- [Dataset content]:
------------------------------------------------
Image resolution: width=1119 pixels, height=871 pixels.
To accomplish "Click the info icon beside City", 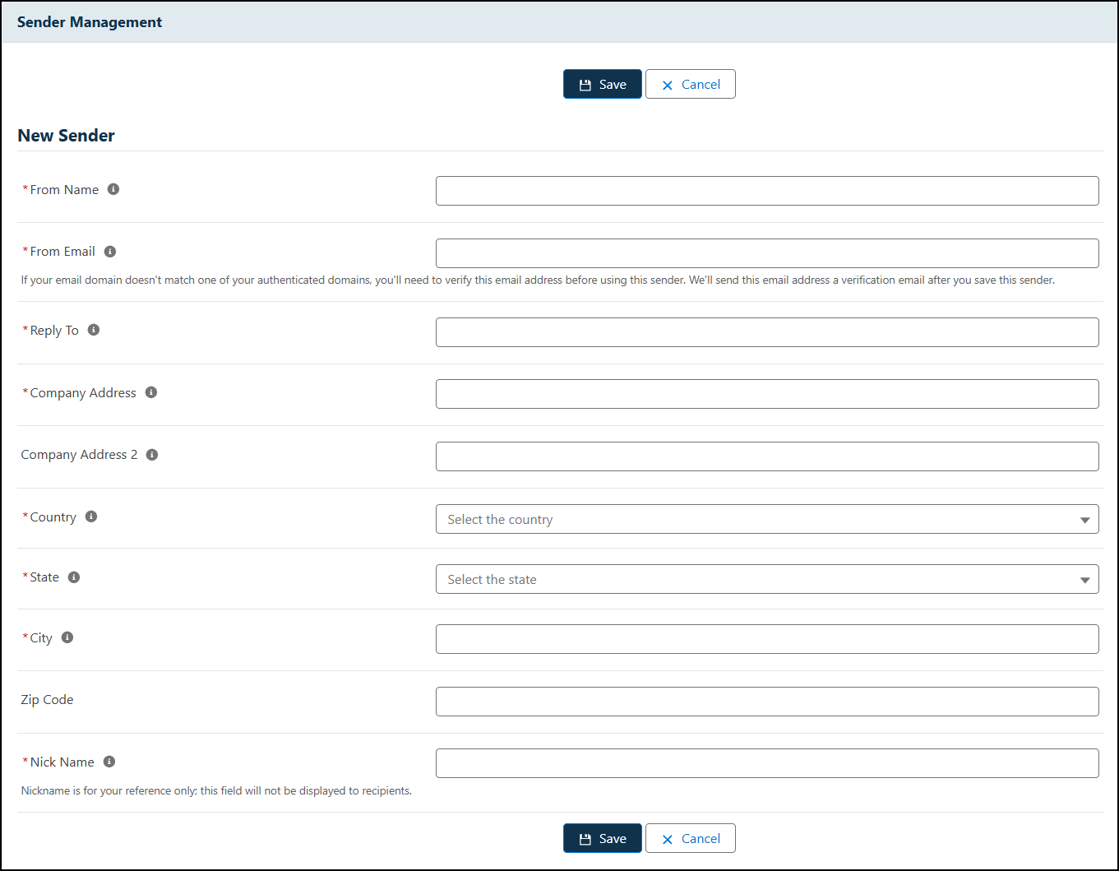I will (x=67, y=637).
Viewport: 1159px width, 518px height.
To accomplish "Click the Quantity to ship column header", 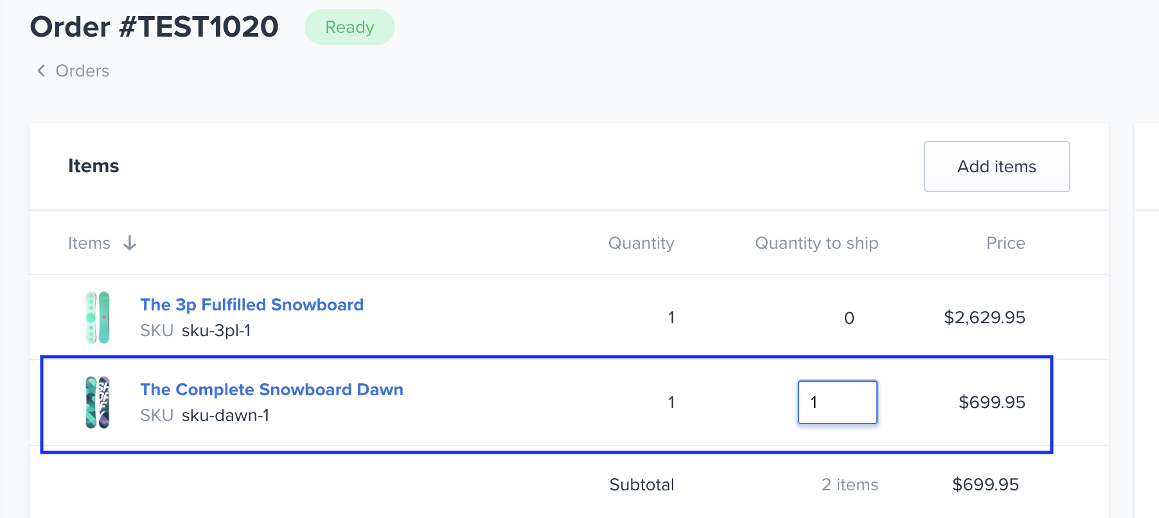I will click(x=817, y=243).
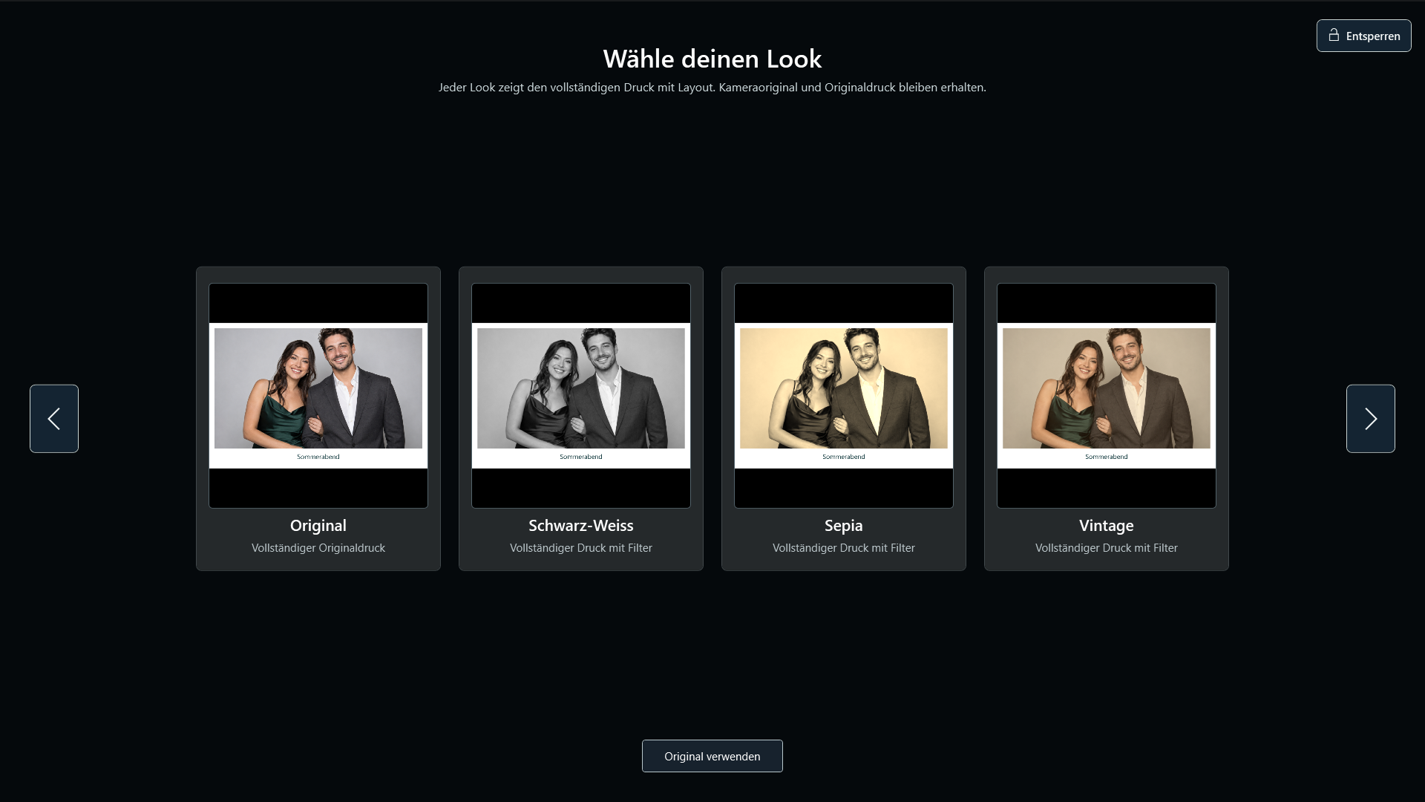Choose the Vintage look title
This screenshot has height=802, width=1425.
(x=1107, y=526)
------------------------------------------------
- [Required task]:
Pull out each line of the records above that contains the word "height", and copy those lines in their original order.

- [Task response]:
Image resolution: width=1119 pixels, height=871 pixels.
Viewport: 1159px width, 518px height.
This screenshot has height=802, width=1425.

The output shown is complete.